Latest update November 26th, 2024 1:00 AM
Aug 08, 2019 Features / Columnists, Freddie Kissoon
Gerhard Ramsaroop is a dear friend and, like Charandass Persaud, will remain a close friend of mine who I am fond of. I believe Gerhard has a lot to contribute, and whichever government is formed after the imminent general election, there should be an offer. He should come home from Berlin and serve the country that on countless occasions he told me he loves.
I now conclude my polemical discourse with Gerhard, with the definitive declaration that I reject his proclamation that in the absence of constitutional reform, the PNC embodies the greater possibility of reaching out to all strata of the Guyanese class structure.
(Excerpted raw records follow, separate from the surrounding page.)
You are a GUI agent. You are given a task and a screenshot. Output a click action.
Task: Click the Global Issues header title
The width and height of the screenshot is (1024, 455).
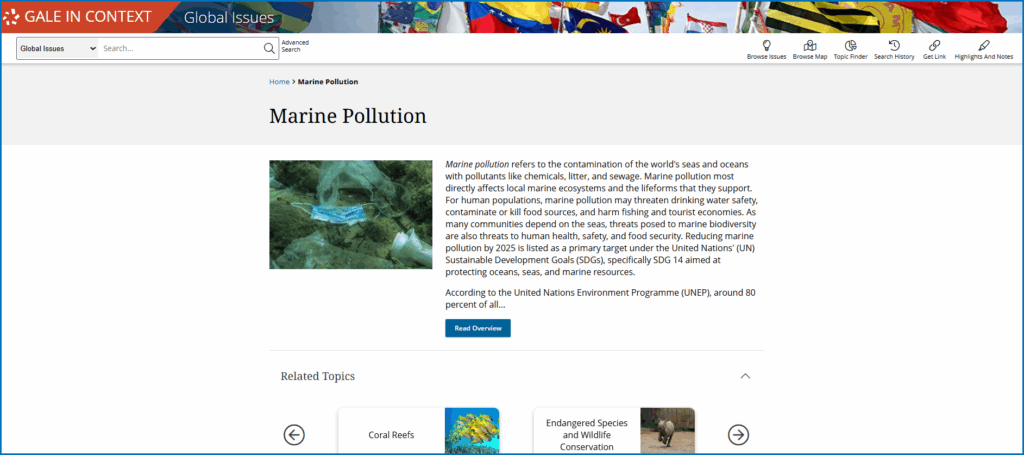(x=228, y=17)
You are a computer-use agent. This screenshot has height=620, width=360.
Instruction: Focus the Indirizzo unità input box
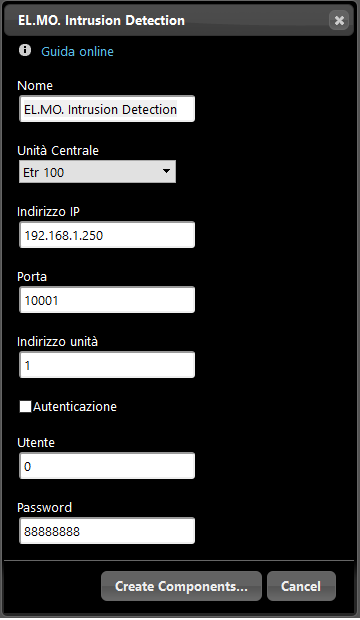107,365
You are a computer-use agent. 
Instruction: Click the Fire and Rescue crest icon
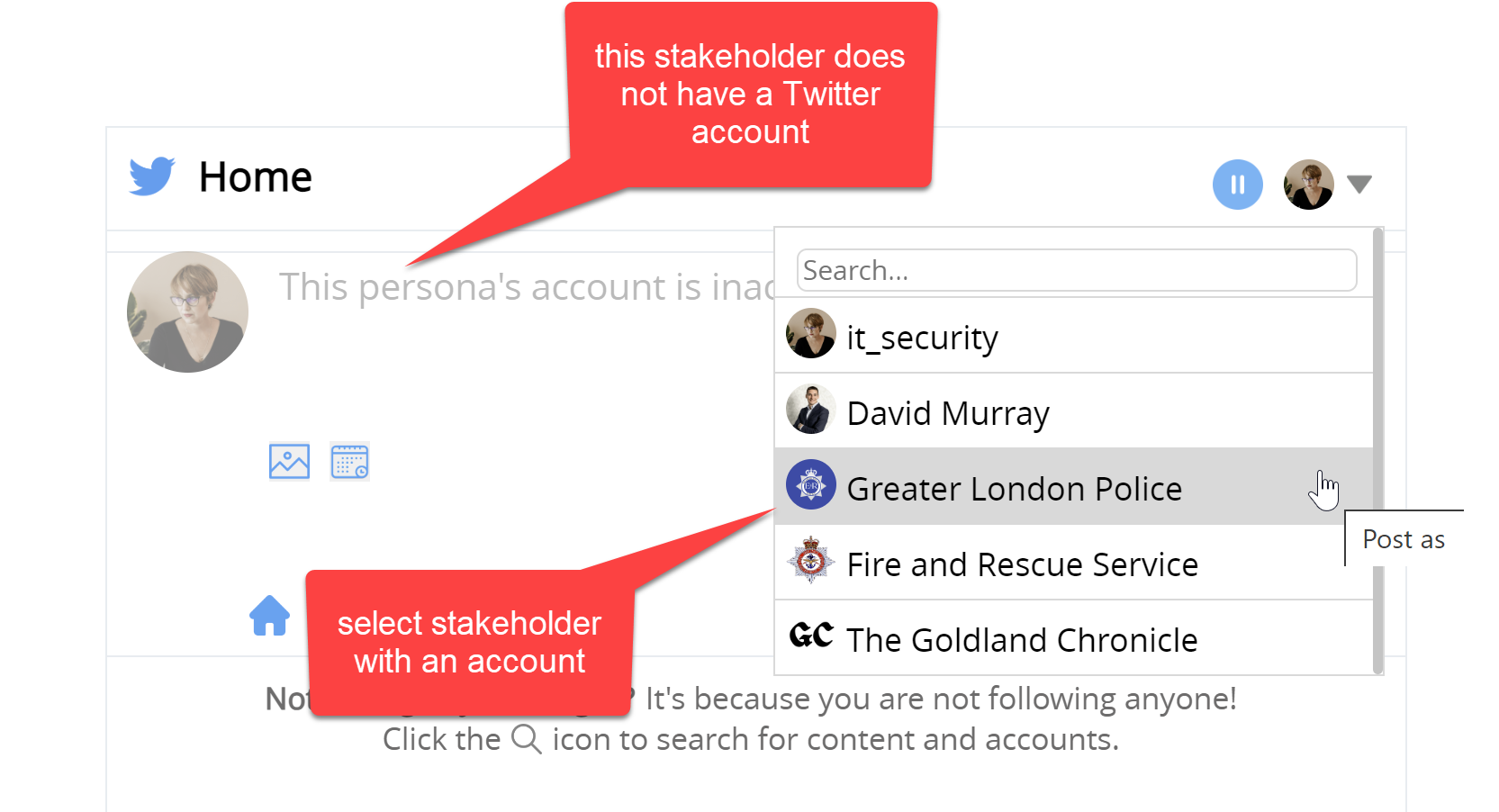(x=810, y=561)
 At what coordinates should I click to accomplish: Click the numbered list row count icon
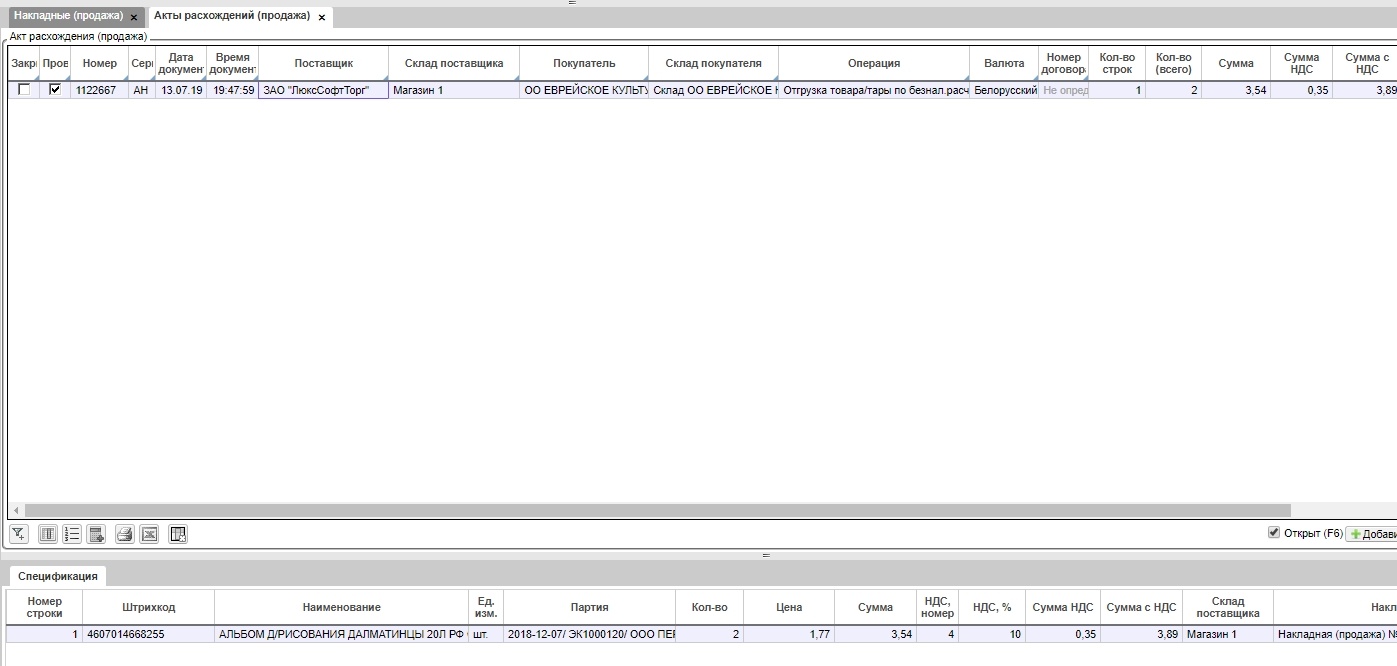click(x=72, y=535)
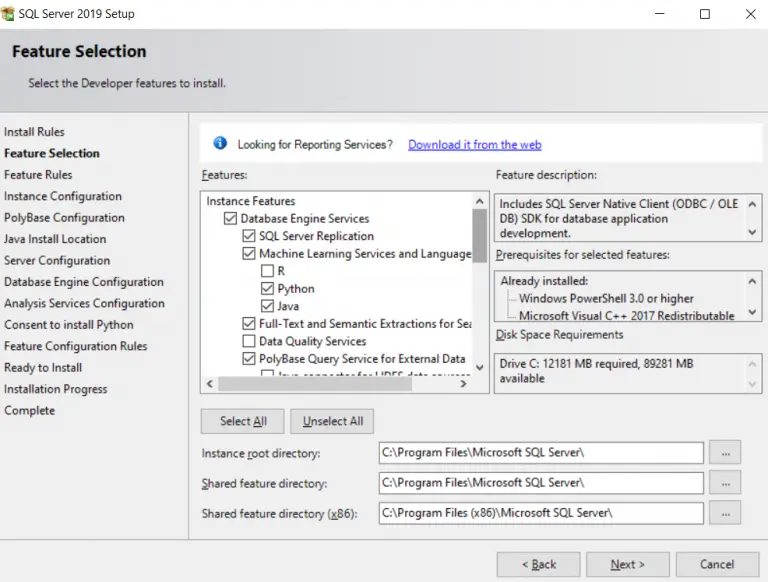The width and height of the screenshot is (768, 582).
Task: Browse for Instance root directory
Action: [x=725, y=452]
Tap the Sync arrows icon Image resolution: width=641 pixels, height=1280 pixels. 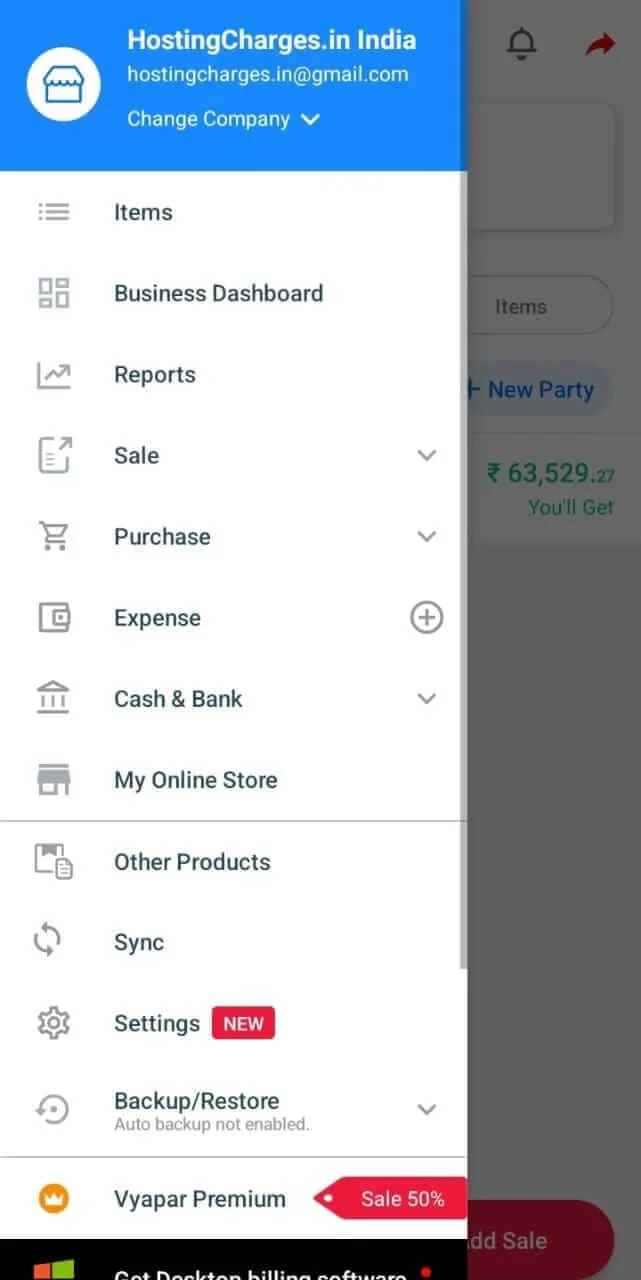pos(48,942)
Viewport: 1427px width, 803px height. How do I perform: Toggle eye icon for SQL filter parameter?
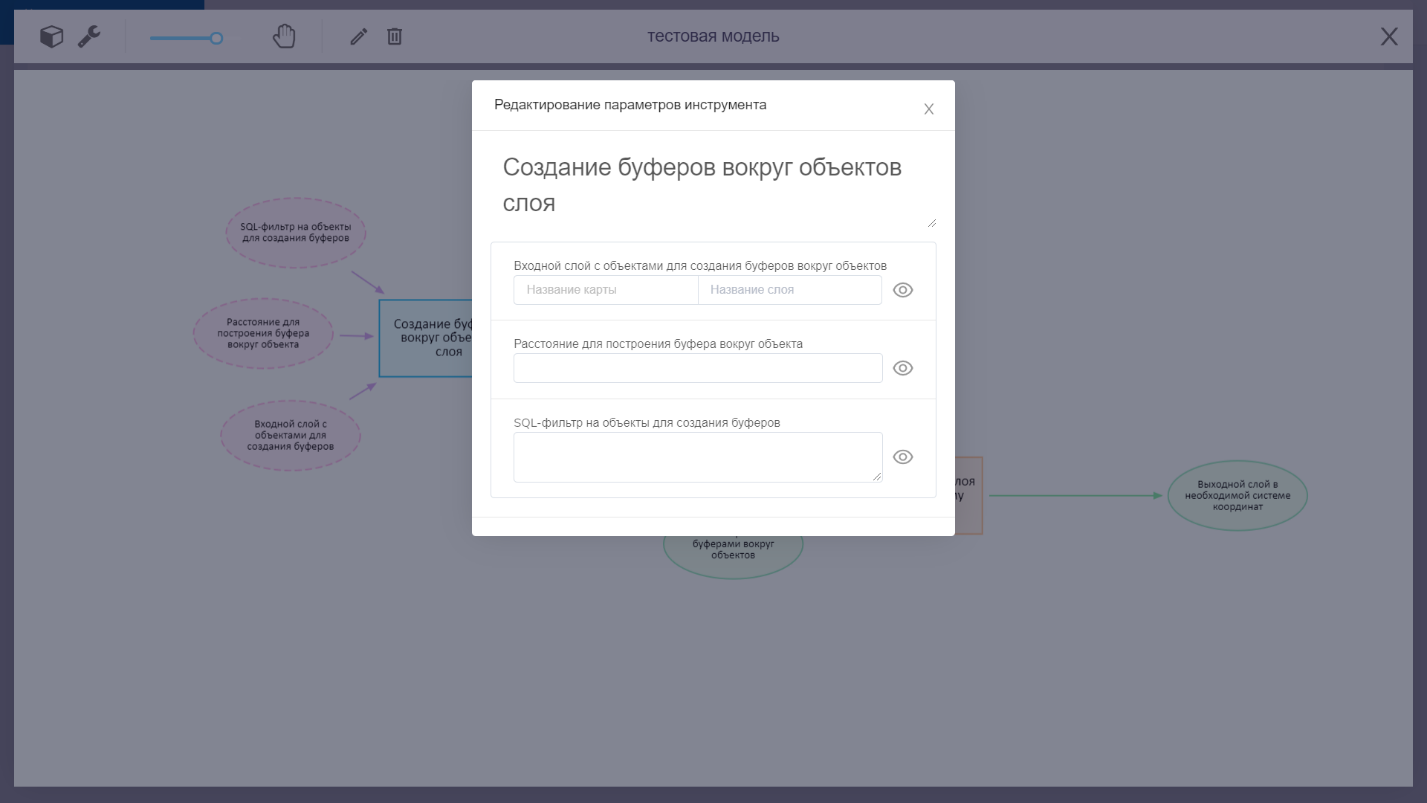[903, 457]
I have seen not a scintilla of evidence of that the past four years, about the PNC’s inclusiveness. I will offer snippets of proof that the PNC and the PPP are trapped organisms that cannot come out of their inherent ethnic prison. The PPP and the PNC have never grounded across the racial divide. The result of that omission was a one-sided evolution. This is the reality of their respective ontology since the mid-fifties.
Could Hoyte have transformed the PNC and Guyanese sociology simultaneously? I think he wanted to, but he didn’t get the time. His tenure lasted seven years. Jagdeo was brand new without baggage. But because he was handpicked as the solution to a volcanic confrontation among the top leaders in the PPP to succeed President Janet Jagan, he accepted to be a surrogate. By the time he was his own man, the culture of the PPP was so rubbed off on him that he couldn’t nurture a transformative vein in his political anatomy.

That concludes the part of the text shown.